Meditación
“con dando gracias al Padre que nos hizo aptos para participar de la herencia de los santos en luz” (Colosenses 1:12)
Todo esto con gozo. No se trata de ser pacientes y longánimos mientras se vive con un corazón entristecido que manifiesta raíces de amargura. Dios que nos capacita para las virtudes citadas, lo hace también para que el gozo se manifieste en toda ocasión. El gozo no es del hombre o producto de su reflexión y disposición, sino el que produce el Espíritu en nosotros. Es la forma natural que corresponde a quien vive a Cristo. Jesús fue paciente y longánimo pero en los momentos de mayor tensión, humanamente hablando, cuando la Cruz se presentaba como algo inminente delante de Él, podía decir a sus discípulos: “Estas cosas os he hablado, para que mi gozo esté en vosotros, y vuestro gozo sea cumplido” (Jn. 15:11). La manifestación del gozo personal del Señor es posible en la vida cristiana por la acción del Espíritu Santo. Esto nos permite soportar las pruebas con gozo, cantando y alabando al Señor en medio del conflicto (Hch. 16:25). El gozo es posible porque el cristiano sabe que todas sus dificultades son conducidas por Dios a feliz término para ser bendición en su vida (Ro. 8:28). El gozo es la distinción fundamental entre la paciencia cristiana y la estoica.
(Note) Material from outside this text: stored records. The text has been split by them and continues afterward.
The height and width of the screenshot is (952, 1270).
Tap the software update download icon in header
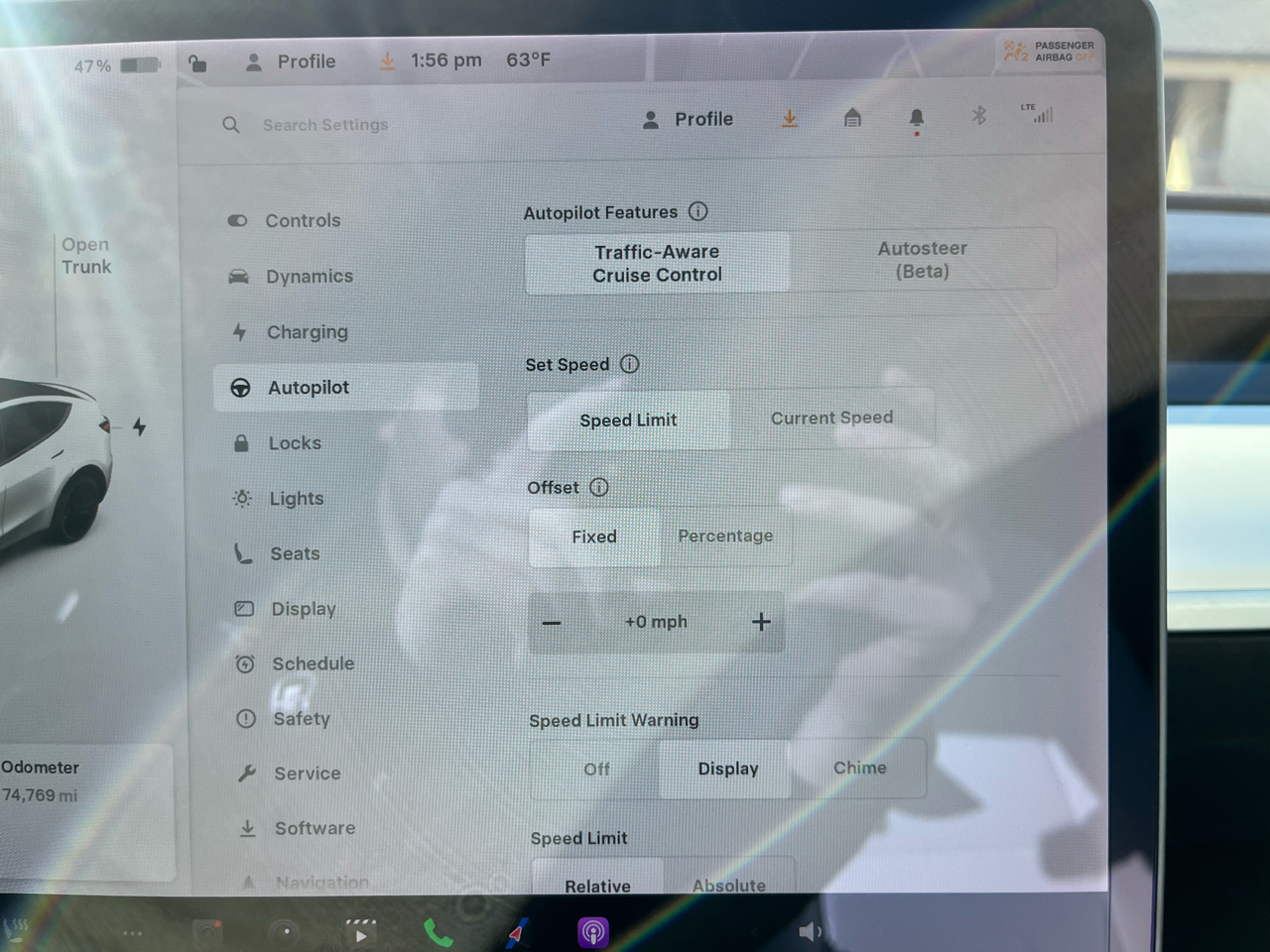790,119
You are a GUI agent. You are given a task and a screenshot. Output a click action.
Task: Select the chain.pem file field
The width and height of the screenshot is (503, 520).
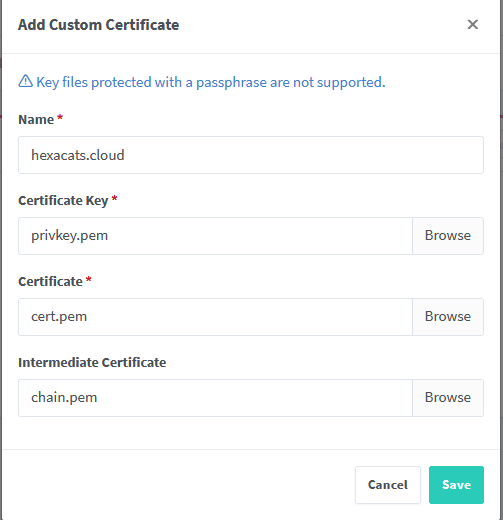point(215,398)
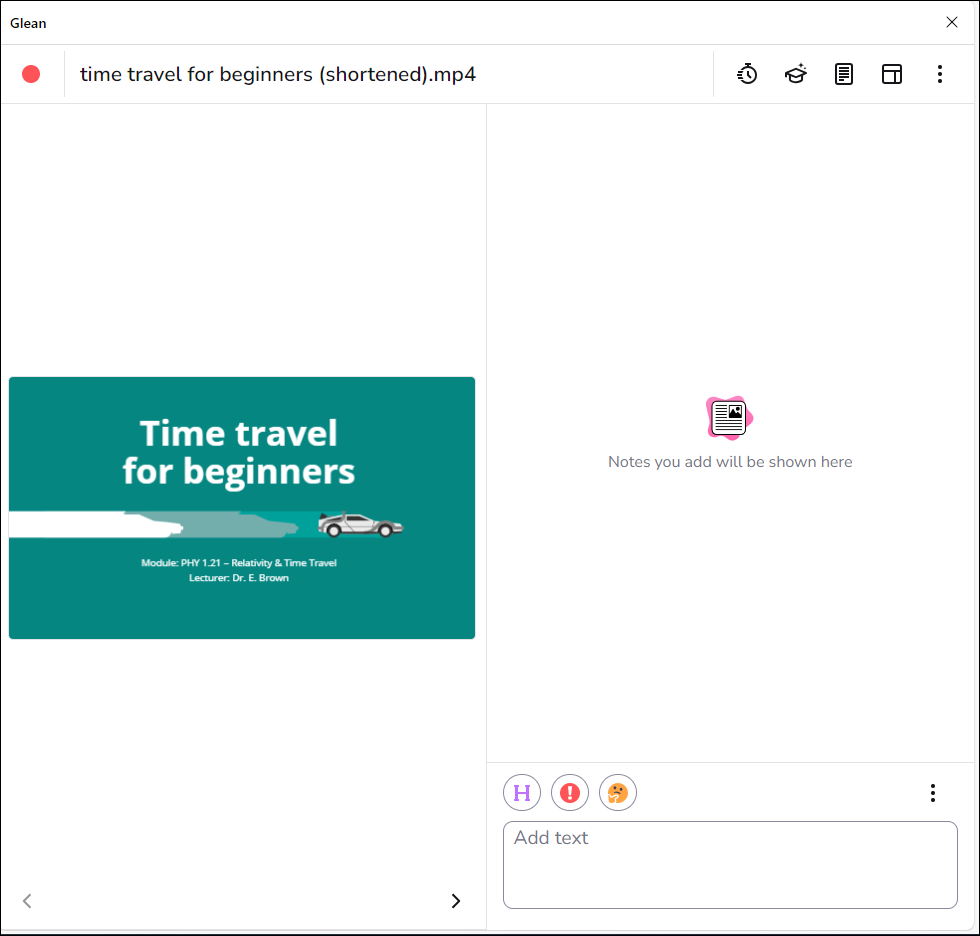Toggle the thinking face emoji label
Viewport: 980px width, 936px height.
(x=618, y=793)
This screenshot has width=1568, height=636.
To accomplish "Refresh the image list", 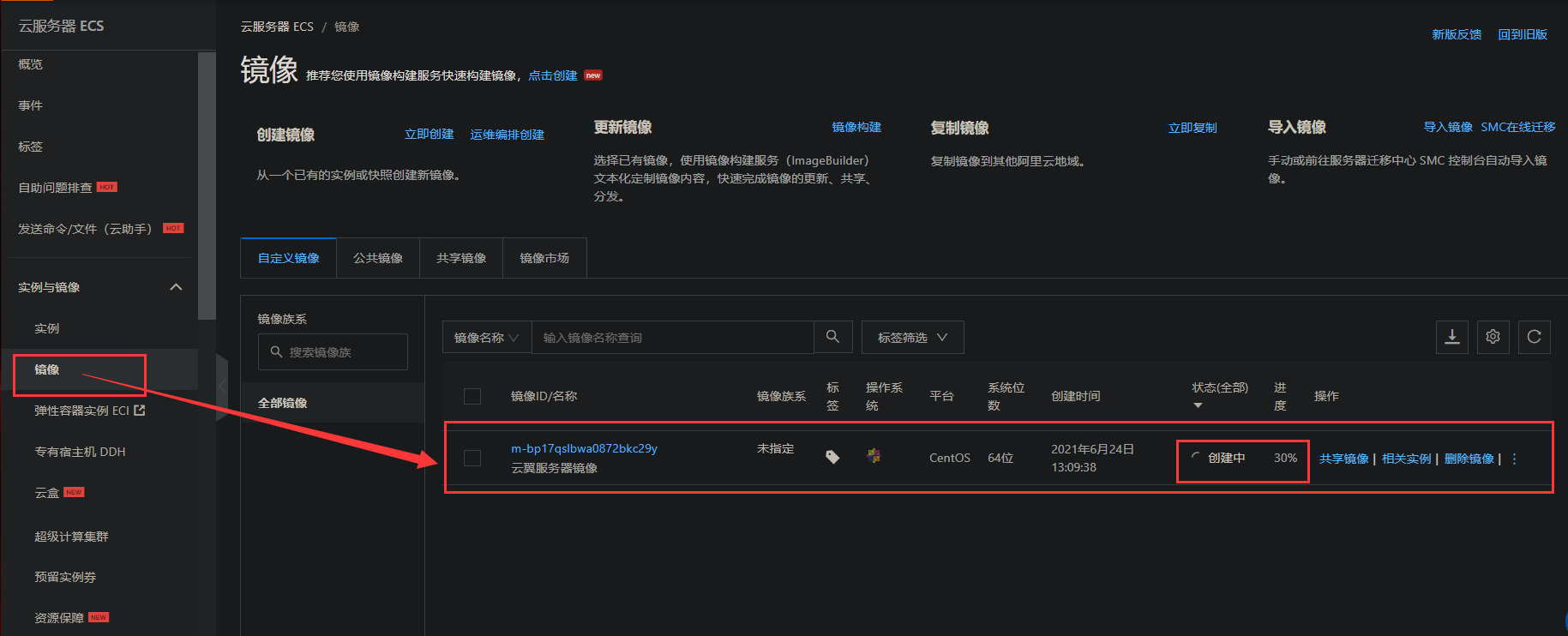I will click(x=1534, y=337).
Por la fuerza impartida por Dios, los creyentes pueden dar gracias con gozo, a pesar de que pudieran estar, en el momento de la oración, siendo perseguidos por causa de la justicia, vituperados por el mundo, sufriendo la maledicencia de los hombres, pero, el galardón que esperan en el cielo les llena de gozo y les conduce a dar gracias a Dios (Mt. 5:10–12). En todo momento podemos y debemos ser agradecidos (Ef. 5:20). Pablo enseña a dar gracias al Padre (Fil. 4:6; Col. 3:17; 1 Ts. 5:18), ya que de Él procede todo don perfecto y toda buena dádiva (Stg. 1:17). La enseñanza del deber de gratitud a Dios es evidente en Pablo: “Dando siempre gracias por todo al Dios y Padre, en el nombre de nuestro Señor Jesucristo” (Ef. 5:20); “y todo lo que hacéis, sea de palabra o de hecho, hacedlo todo en el nombre del Señor Jesús, dando gracias a Dios Padre por medio de él” (Col. 3:17). Es de notar que la acción de gracias debe dirigirse al Padre, haciéndolo en el nombre de Jesucristo, que hace posible que la oración acceda a la presencia de Dios, por medio del único Mediador entre Dios y los hombres, Jesucristo hombre (1 Ti. 2:5).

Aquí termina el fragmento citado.